Ein Manifest der Noise-pioniere
reissue des Monats industrial Coil Musick to play in the dark
Um den Begriff Industrial ranken sich zahlreiche Stilformen. Für den Techno-nerd der Gegenwart ist es geräuschbetont treibende Clubmusik, in der Historie hingegen finden sich Seitenlinien von Dark Ambient über Ritual bis hin zu Death Industrial mit Überschneidungen zum Metal. Ursprünglich allerdings sammelten sich in der britisch geprägten Szene Kunstprojekte und Avantgarde-gruppen von Throbbing Gristle und Psychic TV bis hin zu Cabaret Voltaire oder den Einstürzenden Neubauten. Und natürlich Coil als eines der Mastermind-projekte im Hintergrund. Entstanden um 1982 als Nebenaktivität von John Balance von Psychic TV, sammelten sich verschiedenen Musiker unter dem Bandsignet, wobei sich der Synthesizerspezialist Peter Christopherson von 1983 an als Konstante herausstellen sollte. Er gehörte zu den ersten Musikern überhaupt, der auf der Bühne live mit Samples experimentierte, und prägte den mit Geräuschen, Drones und elektronischen Effekten durchsetzten Studiosound von Coil.
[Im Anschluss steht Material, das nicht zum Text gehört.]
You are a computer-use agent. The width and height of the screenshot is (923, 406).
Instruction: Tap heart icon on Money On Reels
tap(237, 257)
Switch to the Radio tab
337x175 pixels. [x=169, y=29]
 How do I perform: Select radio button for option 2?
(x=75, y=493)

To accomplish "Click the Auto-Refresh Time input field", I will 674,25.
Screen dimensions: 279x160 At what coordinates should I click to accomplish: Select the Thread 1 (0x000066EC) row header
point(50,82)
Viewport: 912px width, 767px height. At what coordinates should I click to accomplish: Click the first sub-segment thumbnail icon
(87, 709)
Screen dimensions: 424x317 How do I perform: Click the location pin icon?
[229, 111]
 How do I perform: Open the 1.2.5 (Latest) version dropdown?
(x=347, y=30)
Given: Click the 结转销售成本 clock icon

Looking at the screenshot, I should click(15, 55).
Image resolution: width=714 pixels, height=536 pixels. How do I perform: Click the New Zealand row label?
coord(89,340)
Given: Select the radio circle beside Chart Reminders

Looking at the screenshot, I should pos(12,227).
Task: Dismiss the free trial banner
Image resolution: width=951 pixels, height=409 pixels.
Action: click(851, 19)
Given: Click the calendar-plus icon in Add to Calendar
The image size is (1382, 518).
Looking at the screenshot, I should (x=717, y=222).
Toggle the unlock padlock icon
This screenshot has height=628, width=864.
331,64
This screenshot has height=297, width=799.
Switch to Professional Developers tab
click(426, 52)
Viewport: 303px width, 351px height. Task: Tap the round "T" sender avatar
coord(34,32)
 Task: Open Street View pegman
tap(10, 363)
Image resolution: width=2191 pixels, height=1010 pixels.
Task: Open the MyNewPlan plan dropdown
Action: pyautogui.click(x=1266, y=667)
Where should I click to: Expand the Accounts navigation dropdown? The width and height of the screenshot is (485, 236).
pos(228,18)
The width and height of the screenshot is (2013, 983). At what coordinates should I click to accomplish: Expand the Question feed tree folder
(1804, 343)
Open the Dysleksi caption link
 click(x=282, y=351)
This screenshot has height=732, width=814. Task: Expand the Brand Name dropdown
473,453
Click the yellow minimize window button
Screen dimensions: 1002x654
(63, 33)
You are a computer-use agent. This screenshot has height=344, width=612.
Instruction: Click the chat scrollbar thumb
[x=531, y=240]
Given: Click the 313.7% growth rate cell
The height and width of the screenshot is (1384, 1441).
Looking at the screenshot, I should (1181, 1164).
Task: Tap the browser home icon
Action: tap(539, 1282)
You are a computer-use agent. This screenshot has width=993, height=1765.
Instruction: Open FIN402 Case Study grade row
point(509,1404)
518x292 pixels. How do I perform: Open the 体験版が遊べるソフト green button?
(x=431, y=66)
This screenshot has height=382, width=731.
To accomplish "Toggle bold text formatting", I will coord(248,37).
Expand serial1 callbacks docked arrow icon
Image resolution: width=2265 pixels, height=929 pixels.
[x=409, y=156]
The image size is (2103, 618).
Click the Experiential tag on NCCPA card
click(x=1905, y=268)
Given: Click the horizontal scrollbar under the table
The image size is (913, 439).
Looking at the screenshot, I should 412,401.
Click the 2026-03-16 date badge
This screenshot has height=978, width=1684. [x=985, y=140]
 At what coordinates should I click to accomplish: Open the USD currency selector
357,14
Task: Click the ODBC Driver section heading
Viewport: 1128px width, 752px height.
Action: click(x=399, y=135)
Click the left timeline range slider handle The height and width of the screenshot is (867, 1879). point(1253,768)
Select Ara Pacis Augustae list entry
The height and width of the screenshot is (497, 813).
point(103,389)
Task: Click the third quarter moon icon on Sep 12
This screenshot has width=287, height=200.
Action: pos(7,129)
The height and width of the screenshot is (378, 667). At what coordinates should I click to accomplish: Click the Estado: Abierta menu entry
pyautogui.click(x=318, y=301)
Im Laufe der Jahre kamen Feldaufnahmen und verschiedenste Klangbearbeitungen hinzu, sodass ein Kunstraum entstand, der zahlreiche Ideen der Techno- und Electronicära vorwegnahm. Anno 1999 entstand dann eines der Meisterstücke, „Musick To Play In The Dark“, geprägt von den Stimmungen des depressiven Balance, aber auch von den zunehmenden Soundmöglichkeiten von Sampling und synthetischen Verarbeitungen. Im Nachklang des 20-jährigen Album-jubiläums wurde es wieder herausgegeben, kaum bearbeitet, weil schon im Original wegweisend. „Musick To Play In The Dark“ist mit seinen trotz Opulenz fein differenzierten Geräusch-collagen eine echte Herausforderung für gutes Equipement. Es ist Musik aus der Dunkelheit eines Träumers und in seiner konzeptuellen Geschlossenheit auch ein Vermächtnis von Balance, der 2004 starb, als er im Alkoholrausch eine Treppe hinunterstürzte.